§ **GIVEN PASSAGE**:
··········
Pierre-Yves David <pierre-yves.david@octobus.net> [Thu, 28 Feb 2019 01:49:10 +0100] rev 41886
discovery: explicitly use `undecided` for the children mapping
Recent performance achievements makes the assumption that the `undecided` set
is used for sampling. That assumption is always true in practice. We stop
pretending that taking anything else would make sense and we directly use the
`undecided` set from the object. This provides a more honest API.
Pierre-Yves David <pierre-yves.david@octobus.net> [Thu, 28 Feb 2019 01:48:20 +0100] rev 41885
discovery: cache the children mapping used during each discovery
During discovery, the `undecided` set keep shrinking. Therefore, the map
computed for an iteration N will be valid for iteration N+1. Instead of
computing the same data over and over we cache it the first time.
Our private pathological case speed up from about 7.5 seconds to about 6.3
seconds.
(starting from over 70s at the start of the full series)
Pierre-Yves David <pierre-yves.david@octobus.net> [Thu, 28 Feb 2019 01:15:45 +0100] rev 41884
discovery: move children computation in its own method
This clarifies the main logic and starts to pave the way to some caching.
Pierre-Yves David <pierre-yves.david@octobus.net> [Tue, 05 Mar 2019 15:39:54 +0100] rev 41883
discovery: simplify the building of the children mapping
Since we only care about the revisions inside the set we are sampling, we can
use simpler code (and probably sightly faster).
Pierre-Yves David <pierre-yves.david@octobus.net> [Tue, 05 Mar 2019 15:52:14 +0100] rev 41882
discovery: simply walk the undecided revs when building the children mapping
The sampling only care about revisions in the undecided set, so building children
relationship within this set is sufficient.
The set of undecided changesets can be much smaller than the full span from its
smallest item to the tip of the repository. This restriction can significantly
speed up operations in some cases.
For example, on our private pathological case, this speeds things up from about
53 seconds to about 7.5 seconds.
Pierre-Yves David <pierre-yves.david@octobus.net> [Thu, 28 Feb 2019 00:56:27 +0100] rev 41881
discovery: use a lower level but faster way to retrieve parents
We already know that no revision in the undecided set are filtered, so we can
skip multiple checks and directly access lower level data.
In a private pathological case, this improves the timing from about 70 seconds
to about 50 seconds. There are other actions to be taken to improve that case,
however this gives an idea of the general overhead.
Pierre-Yves David <pierre-yves.david@octobus.net> [Thu, 28 Feb 2019 00:12:12 +0100] rev 41880
discovery: avoid computing identical sets of heads twice
The very same set of heads is computed in the previous statement, it seems more
efficient to just copy that result.
··········
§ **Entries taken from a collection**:
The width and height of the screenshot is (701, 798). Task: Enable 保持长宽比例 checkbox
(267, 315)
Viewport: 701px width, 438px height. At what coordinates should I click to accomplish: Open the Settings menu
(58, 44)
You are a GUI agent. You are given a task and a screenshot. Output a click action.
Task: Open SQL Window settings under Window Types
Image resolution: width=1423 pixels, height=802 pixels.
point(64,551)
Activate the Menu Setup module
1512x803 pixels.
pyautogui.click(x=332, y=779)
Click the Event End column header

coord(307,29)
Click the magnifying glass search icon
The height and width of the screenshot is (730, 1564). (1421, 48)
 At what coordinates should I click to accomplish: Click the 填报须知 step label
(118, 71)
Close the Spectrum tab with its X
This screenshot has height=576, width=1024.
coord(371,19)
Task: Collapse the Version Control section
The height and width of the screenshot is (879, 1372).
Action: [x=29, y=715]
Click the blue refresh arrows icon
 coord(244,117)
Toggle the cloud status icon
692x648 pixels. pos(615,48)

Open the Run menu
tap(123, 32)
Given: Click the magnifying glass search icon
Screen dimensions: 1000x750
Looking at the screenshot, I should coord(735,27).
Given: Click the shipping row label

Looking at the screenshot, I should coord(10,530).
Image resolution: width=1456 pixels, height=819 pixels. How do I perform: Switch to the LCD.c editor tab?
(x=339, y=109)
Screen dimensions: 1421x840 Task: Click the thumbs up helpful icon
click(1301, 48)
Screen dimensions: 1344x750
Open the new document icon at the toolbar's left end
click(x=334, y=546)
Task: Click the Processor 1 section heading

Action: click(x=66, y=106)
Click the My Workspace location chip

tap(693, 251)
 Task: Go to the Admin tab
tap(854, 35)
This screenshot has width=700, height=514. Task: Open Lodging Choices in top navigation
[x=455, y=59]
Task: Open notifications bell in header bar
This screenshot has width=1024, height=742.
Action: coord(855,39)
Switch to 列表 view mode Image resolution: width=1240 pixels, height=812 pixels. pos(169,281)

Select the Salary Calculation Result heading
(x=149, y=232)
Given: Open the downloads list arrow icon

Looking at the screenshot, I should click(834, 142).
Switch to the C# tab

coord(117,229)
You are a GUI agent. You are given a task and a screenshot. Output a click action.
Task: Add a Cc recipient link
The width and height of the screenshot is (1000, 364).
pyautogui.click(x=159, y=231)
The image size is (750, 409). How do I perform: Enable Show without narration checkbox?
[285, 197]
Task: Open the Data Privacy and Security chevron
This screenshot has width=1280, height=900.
··········
§ **GIVEN REQUEST 1**:
Answer these questions using the commit log:
(a) Which revision number moved the children computation into its own method?
(b) In revision 41881, the timing for the private pathological case improved from about how many seconds to about how many?
(c) What does revision 41885 say the pathological case sped up to, in seconds?
§ **GIVEN REQUEST 2**:
List every revision number in the commit log that is dated Thu, 28 Feb 2019.

§ **WRITTEN SOLUTION 1**:
(a) 41884
(b) From about 70 seconds to about 50 seconds
(c) About 6.3 seconds

§ **WRITTEN SOLUTION 2**:
41886, 41885, 41884, 41881, 41880